9 Now the believer of humble means should take pride in his high position. 10 But the rich person’s pride should be in his humiliation because he will pass away like a wildflower in the meadow. 11 For the sun rises with its heat and dries up the meadow; the petal of the flower falls off and its beauty is lost forever. So also the rich person in the midst of his pursuits will wither away. 12 Happy is the one who endures testing because when he has proven to be genuine, he will receive the crown of life that God promised to those who love him. 13 Let no one say when he is tempted, “I am tempted by God,” for God cannot be tempted by evil, and he himself tempts no one. 14 But each one is tempted when he is lured and enticed by his own desires. 15 Then when desire conceives, it gives birth to sin, and when sin is full grown, it gives birth to death. 16 Do not be led astray, my dear brothers and sisters. 17 All generous giving and every perfect gift is from above, coming down from the Father of lights, with whom there is no variation or the slightest hint of change. 18 By his sovereign plan he gave us birth through the message of truth, that we would be a kind of firstfruits of all he created.

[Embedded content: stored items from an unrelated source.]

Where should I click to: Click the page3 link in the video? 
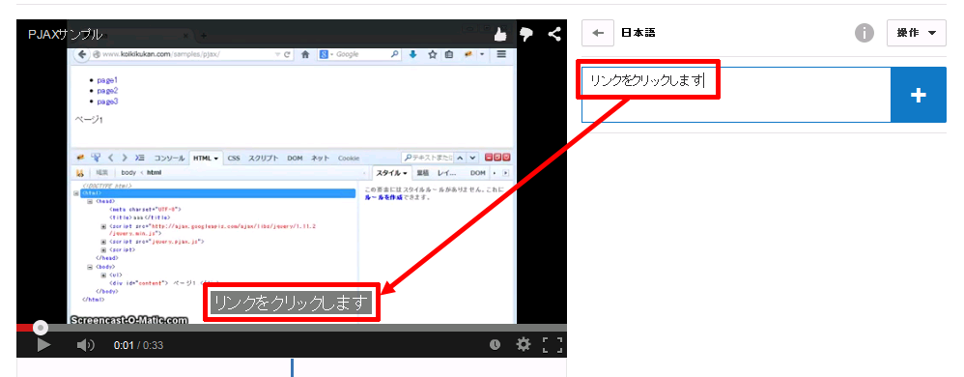[x=107, y=102]
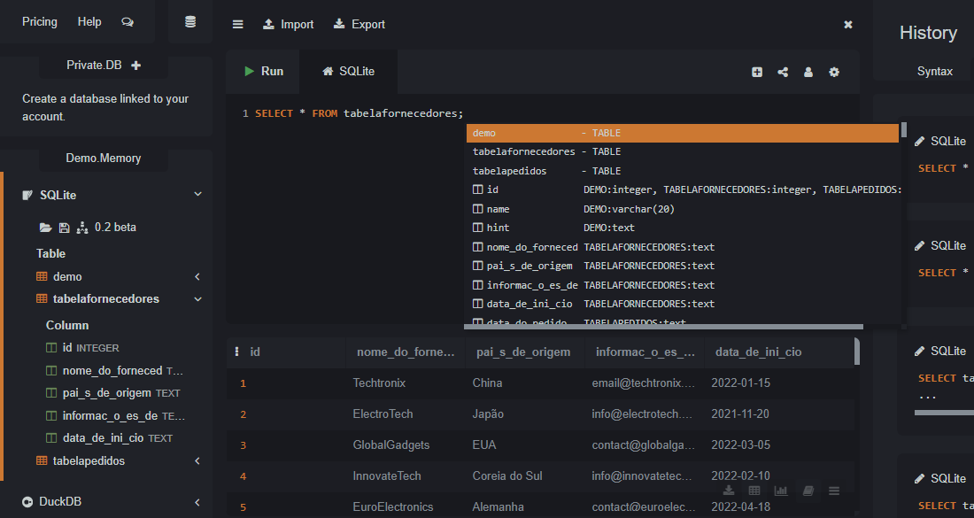The width and height of the screenshot is (974, 518).
Task: Click the database stack icon
Action: [x=190, y=22]
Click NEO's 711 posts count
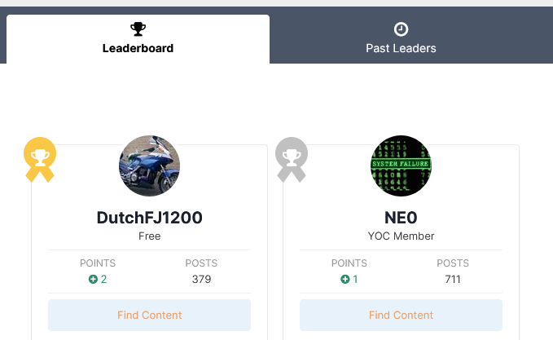Image resolution: width=553 pixels, height=340 pixels. click(x=453, y=279)
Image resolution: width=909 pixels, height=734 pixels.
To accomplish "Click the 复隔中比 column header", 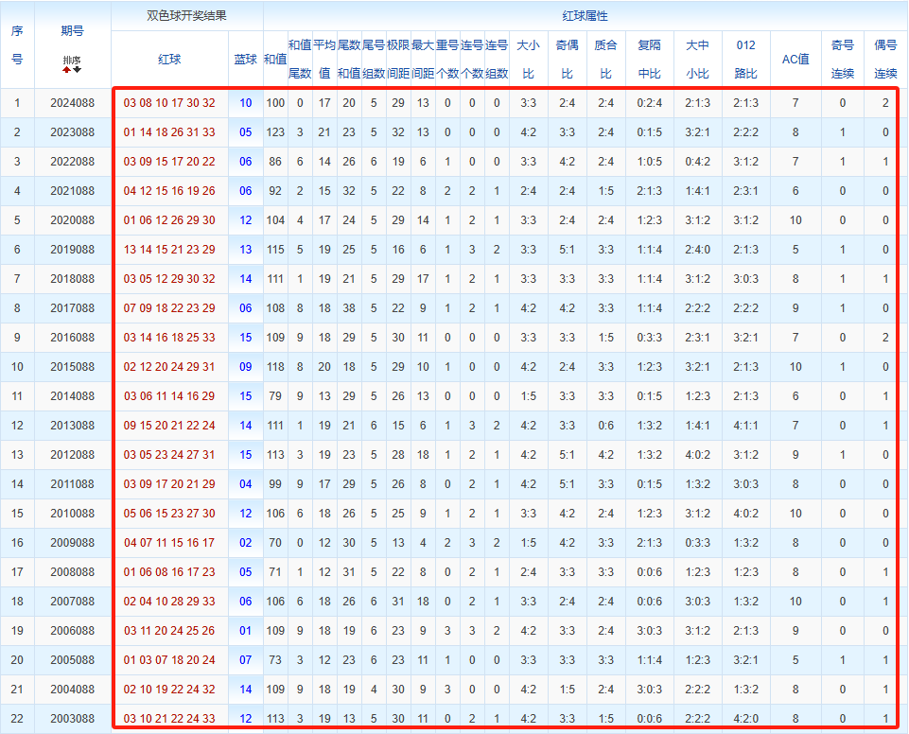I will 650,59.
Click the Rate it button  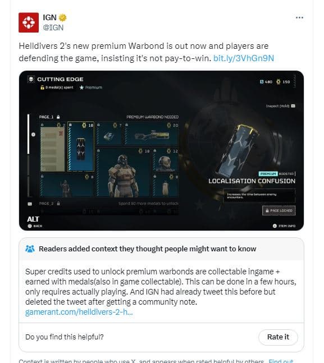click(x=278, y=337)
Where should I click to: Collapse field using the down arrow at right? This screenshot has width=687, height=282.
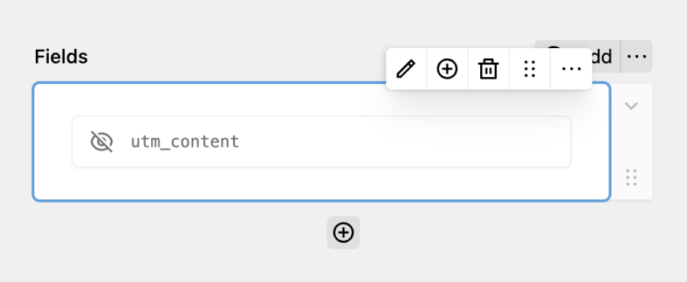[x=631, y=105]
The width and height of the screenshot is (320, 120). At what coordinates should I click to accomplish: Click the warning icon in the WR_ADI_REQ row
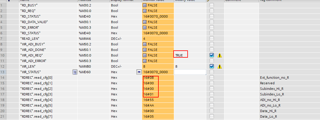219,55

Source

Date: 80-90 C.E. (based on scholarly estimates)

Sukkah 52b

Rabbinic (Babylonian Talmud)

Rava said: Initially, the verse called the evil inclination a traveler coming from afar. Subsequently, the verse calls it a guest, as one welcomes it. Ultimately, the verse calls it man, indicating significance, as it became the homeowner. As it is stated in the parable of the poor man’s lamb that Nathan the prophet said to David: “And there came a traveler to the rich man, and he was reluctant to take of his own flock and of his own herd, to prepare for the guest” (II Samuel 12:4). And it is written in the same verse: “And he took the poor man’s lamb, and prepared it for the man that was come to him.” In other words, the evil inclination that began as a traveler gradually rose in prominence. Source

Date: 450-550 C.E. (based on scholarly estimates)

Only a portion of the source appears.